This paper is a brief portrayal of the state of housing policies and programmes in South Africa, as well as the role of the design professional in the context and teaching of housing at the Department of Architecture, University of Pretoria. It attempts to relate the issues to some of the
themes of the conference: policy making, architectural design and urban principles, socioeconomic concerns, environmental, social and cultural sustainability and affordability.
While South Africa has had success in the rapid delivery of houses, it has been acknowledged that there are still many challenges faced in terms of generating functioning neighbourhoods as opposed to house units.
Considering the complex political history of the country, as well as current challenges of crime and poverty, may allow for shared lessons with the context of Sudan, while issues of reconciliation and closing the gaps between the rich and the poor are similar. Further, dealing with the peripheries of cities is a shared concern. Debating environmental degradation,
disconnected and uncoordinated developments could also allow for dialogue.

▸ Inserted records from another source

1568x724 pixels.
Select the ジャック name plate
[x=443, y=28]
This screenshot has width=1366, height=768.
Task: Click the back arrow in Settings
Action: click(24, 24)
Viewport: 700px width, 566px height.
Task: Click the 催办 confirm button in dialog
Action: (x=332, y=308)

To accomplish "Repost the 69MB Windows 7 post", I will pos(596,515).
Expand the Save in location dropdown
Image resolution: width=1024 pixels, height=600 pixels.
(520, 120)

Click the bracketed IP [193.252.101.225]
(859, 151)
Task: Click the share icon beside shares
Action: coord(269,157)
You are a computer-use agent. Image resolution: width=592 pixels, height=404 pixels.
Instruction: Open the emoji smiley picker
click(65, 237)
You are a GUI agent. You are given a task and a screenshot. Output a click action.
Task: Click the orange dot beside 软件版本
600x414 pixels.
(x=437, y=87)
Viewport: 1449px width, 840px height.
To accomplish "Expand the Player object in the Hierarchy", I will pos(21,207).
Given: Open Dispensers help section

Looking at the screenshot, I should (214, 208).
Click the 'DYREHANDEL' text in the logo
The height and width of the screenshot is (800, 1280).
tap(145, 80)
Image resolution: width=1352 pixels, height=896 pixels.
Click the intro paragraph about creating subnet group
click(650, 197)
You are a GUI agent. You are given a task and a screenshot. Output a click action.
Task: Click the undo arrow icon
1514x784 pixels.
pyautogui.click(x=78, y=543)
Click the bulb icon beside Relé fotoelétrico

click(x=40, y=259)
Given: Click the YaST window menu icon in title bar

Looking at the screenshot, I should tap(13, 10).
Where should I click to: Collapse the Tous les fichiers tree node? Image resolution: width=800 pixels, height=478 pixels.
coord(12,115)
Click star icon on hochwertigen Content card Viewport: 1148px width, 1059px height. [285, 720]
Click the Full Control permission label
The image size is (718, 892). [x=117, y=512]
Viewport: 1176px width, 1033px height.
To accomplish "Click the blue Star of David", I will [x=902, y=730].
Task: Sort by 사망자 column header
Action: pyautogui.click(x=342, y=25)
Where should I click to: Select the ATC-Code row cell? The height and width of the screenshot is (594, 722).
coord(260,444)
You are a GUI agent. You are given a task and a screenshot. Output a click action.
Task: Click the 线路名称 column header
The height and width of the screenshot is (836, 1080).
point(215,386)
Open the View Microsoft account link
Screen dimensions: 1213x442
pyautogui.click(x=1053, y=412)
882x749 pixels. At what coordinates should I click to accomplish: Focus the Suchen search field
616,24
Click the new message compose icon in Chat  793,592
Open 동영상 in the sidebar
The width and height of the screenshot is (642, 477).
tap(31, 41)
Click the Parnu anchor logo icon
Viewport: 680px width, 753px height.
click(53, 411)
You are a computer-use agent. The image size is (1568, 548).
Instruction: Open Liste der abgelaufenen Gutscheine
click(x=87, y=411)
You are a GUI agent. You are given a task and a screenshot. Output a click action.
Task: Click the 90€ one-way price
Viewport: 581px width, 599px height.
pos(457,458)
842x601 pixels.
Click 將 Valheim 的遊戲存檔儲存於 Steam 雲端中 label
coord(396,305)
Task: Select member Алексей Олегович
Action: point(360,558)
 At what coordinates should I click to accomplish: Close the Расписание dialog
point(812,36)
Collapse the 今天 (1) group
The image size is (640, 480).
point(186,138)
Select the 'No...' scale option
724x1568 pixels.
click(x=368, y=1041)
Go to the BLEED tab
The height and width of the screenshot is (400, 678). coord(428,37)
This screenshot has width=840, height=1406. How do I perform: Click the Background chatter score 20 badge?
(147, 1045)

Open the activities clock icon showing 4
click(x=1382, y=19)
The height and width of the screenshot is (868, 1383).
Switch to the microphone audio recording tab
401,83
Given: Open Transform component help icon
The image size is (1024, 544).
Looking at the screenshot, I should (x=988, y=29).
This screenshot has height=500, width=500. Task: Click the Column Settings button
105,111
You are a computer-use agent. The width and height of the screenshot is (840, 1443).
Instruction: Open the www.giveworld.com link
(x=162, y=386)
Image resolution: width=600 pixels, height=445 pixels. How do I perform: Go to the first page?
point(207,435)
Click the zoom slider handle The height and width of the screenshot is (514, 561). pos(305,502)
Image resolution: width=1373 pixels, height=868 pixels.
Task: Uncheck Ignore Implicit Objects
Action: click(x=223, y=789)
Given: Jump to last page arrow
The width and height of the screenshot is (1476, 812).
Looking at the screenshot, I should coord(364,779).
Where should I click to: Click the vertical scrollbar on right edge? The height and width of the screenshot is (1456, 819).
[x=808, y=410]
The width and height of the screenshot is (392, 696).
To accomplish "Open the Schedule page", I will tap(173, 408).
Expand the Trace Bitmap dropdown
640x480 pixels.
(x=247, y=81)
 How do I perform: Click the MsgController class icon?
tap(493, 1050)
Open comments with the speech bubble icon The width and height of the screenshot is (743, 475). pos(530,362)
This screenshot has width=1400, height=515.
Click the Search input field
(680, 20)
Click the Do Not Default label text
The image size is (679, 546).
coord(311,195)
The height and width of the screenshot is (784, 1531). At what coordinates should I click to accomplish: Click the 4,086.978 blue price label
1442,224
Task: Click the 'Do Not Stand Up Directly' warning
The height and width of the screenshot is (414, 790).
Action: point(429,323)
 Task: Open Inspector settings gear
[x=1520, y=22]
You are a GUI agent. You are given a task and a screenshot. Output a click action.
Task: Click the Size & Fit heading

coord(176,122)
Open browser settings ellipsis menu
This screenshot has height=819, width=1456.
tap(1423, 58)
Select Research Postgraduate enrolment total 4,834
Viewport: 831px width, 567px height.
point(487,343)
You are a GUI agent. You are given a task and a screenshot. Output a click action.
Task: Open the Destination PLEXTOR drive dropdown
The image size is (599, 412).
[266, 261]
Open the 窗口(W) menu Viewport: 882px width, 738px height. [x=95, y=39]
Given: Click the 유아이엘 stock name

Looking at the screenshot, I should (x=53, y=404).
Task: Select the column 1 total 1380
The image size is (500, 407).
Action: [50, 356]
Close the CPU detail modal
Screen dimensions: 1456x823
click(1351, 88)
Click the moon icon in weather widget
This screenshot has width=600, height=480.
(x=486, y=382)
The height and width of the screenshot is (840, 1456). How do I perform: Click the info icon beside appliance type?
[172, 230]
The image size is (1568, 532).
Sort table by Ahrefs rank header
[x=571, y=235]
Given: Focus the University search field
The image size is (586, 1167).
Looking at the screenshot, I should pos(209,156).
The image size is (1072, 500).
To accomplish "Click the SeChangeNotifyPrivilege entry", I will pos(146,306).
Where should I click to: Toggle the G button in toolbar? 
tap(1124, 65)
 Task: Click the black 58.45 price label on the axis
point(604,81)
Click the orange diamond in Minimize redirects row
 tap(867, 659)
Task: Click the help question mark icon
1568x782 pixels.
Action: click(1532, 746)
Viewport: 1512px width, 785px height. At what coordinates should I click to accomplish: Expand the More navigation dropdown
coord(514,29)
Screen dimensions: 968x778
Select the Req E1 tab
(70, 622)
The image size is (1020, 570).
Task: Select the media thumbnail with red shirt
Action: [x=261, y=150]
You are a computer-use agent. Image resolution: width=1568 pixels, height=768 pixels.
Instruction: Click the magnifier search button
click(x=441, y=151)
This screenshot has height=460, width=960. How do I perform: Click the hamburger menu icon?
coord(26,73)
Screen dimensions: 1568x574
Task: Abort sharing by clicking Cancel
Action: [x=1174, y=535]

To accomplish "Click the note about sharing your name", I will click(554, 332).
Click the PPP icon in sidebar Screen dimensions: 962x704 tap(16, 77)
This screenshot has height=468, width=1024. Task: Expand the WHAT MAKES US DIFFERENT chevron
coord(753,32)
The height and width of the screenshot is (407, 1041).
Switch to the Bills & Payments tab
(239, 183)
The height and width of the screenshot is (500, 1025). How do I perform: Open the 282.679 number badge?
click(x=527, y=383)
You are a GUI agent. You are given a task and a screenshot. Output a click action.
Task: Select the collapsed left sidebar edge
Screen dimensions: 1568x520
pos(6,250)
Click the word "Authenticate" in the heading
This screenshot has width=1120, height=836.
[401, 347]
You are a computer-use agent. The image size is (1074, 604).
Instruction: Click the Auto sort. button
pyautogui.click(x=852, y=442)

Both South Africa and Sudan need to learn from the vernacular and informality. They need to develop a distinctive approach to housing that relates to unique local concerns, as well as debate how these concerns relate to international knowledge and paradigms.
South Africa’s concern with crime is in a way comparable to Sudan’s concerns with political instability and dealing with the disruption caused by wars. The difficulties of dealing with racism, poverty and social exclusion are also comparable.
This paper attempts to portray some of the issues in the hope that a debate may be initiated as to how professionals can learn from each other and whether collaboration may be possible. At a meeting in 2005, and on finding out that one of the authors is from the Sudan, the current Minister
of Housing Lindiwe Sisulu said with enthusiasm: “When we have solved the housing problem here, we will then go and solve it in Sudan!”